2009 iGov Institute
Seattle, WA, USA
June 21-28, 2009
The 2009 iGov Research Institute took place in Seattle, WA in June 2009. While the overall concept of looking at the “city” as a microcosm representative of a larger government entity remained the same, the theme selected reflected the emphasis of the city of Seattle on conservation and intergovernmental collaboration. Similarly to previous years, the institute featured a combination of classroom instruction by our core faculty and a visiting keynote speaker, as well as a number of site visits, research discussions, group projects and social networking. By design the program emphasized an interdisciplinary approach to digital government research and the cross-cultural aspect of international endeavors.
As one of the main goals of the institute is to build a community of young researchers, the opening day of the institute is designed to foster informal interaction among faculty and students, and begin to build the foundation of a collaborative environment crucial to the institute’s overall design. The program thus begun with an informal tour of the Seattle’s underground, which was followed by an informal opening session where students and faculty were led through a number of activities designed to familiarize them with their peers background and research interests.

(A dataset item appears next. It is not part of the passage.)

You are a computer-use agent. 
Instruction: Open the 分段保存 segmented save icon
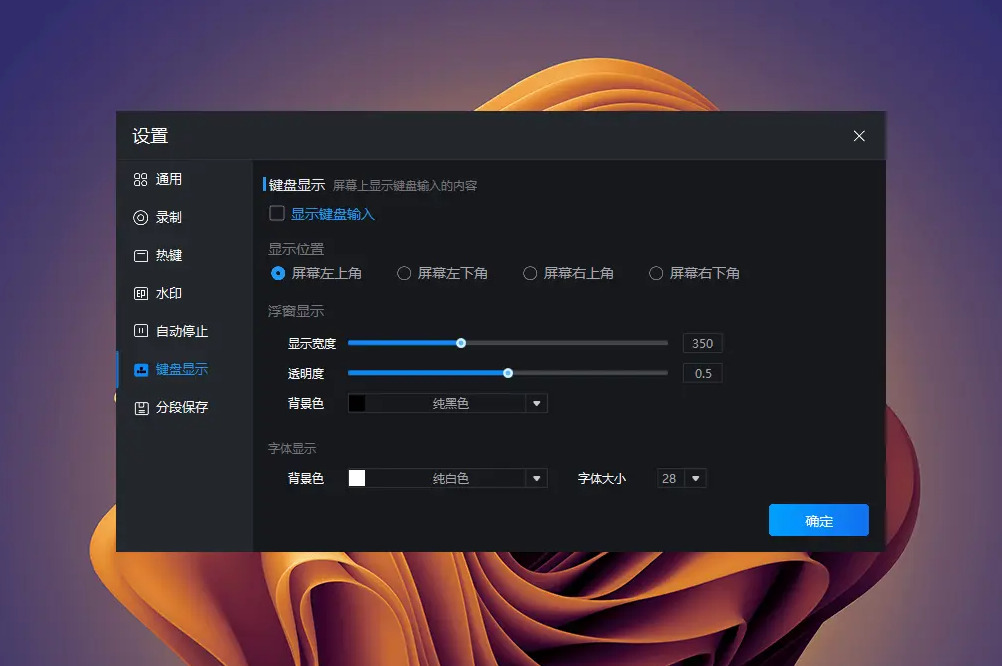[x=141, y=408]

Throughout the rest of the week, students engaged with individuals in the community in discussion-based site visits that highlighted the innovative government activities and intergovernmental collaboration efforts taking place in Seattle and surrounding areas. These site visits included visit to Seattle’s Department of Information Technology, Seattle’s Department of Planning and Development and Seattle’s Central Library, which are using technology in innovative ways to conserve resources while serving its diverse population. In addition to the Seattle city departments, we also visited an intergovernmental collaborative of 34 cities, the eCityGov Alliance. The Alliance’s mission is to provide Web-based services to all of their constituents, thus conserving resources of individual cities while enabling them to provide services that would otherwise be cost-prohibitive. Similarly a visit to the Puget Sound Regional Council offered a window into the operations of this unique intergovernmental agency, which provides a mechanism for local governments and transportation agencies to plan for the future of the region by addressing issues that go beyond the boundaries of any individual city or county. In addition to visiting governmental agencies, the students also had an opportunity to discuss approaches to intergovernmental collaboration with representatives of the Microsoft Corporation as well as view their premises including the thought provoking “Home” and “Office” of the future exhibits.
In addition to site visits, students experienced two days of classic classroom style lectures that began with a keynote lecture by professor Lance Bennett, the director of the Center for Communication and Civic Engagement at the University of Washington on his Civic Learning Online project. This keynote was followed by lectures and presentations on topics such as e-government research and perspectives, connecting research to practice, and a plenary session on methodologies used in international and interdisciplinary research.
As always, the week concluded with presentations prepared by the students who were divided into three diverse groups composed of students of different nationalities and academic backgrounds. Each group chose their topic and then throughout the week met to learn about, navigate, and negotiate their differences in order to sketch out a coherent, multi-disciplinary cross-cultural research project of their choosing. Students used the site visits, Web research, citizen interviews, and other techniques to develop and present their ideas for research on congestion pricing, economic health, and community health and well-being.
Faculty and speakers included:
Alan Borning, Professor of Computer Science, University of Washington
Steve Curwell, Professor, Built Environment and Scientific Director of the IntelCities Project, University of Salford, UK.
Sharon Dawes, (Institute Director) Senior Fellow, Center for Technology in Government (CTG) and Associate Professor of Public Administration and Policy, University at Albany/SUNY
Hans Jochen Scholl, Professor, The Information School, University of Washington
Lance Bennett, Director of the Center for Communication and Civic Engagement, University of Washington
In addition to our core faculty and visiting faculty, each year the institute director invites 3 alumni from previous year to participate as a junior faculty, to help lead students through their group projects and facilitate community building within their student groups. This year’s junior faculty included:
Edgar Maldonado,, PhD, Pennsylvania State University (Venezuela)
Elsa Estevez, UN University, Macao, PRC (Argentina)
Fawzi Mulki, PhD, University at Albany, SUNY (Jordan and United States)
The 2009 institute was attended by 20 students from 14 countries: Canada, People’s Republic of China, Croatia, Denmark, France, India, Lithuania, Netherlands, Philippines, Saudi Arabia, St. Lucia, Thailand, Turkey, United States. Students came from a range of disciplines including: Anthropology, Communications, Computer Science, Development Studies, Information studies/ Informatics/Library Science, Interdisciplinary Public Policy & Administration, Political Science and Forestry.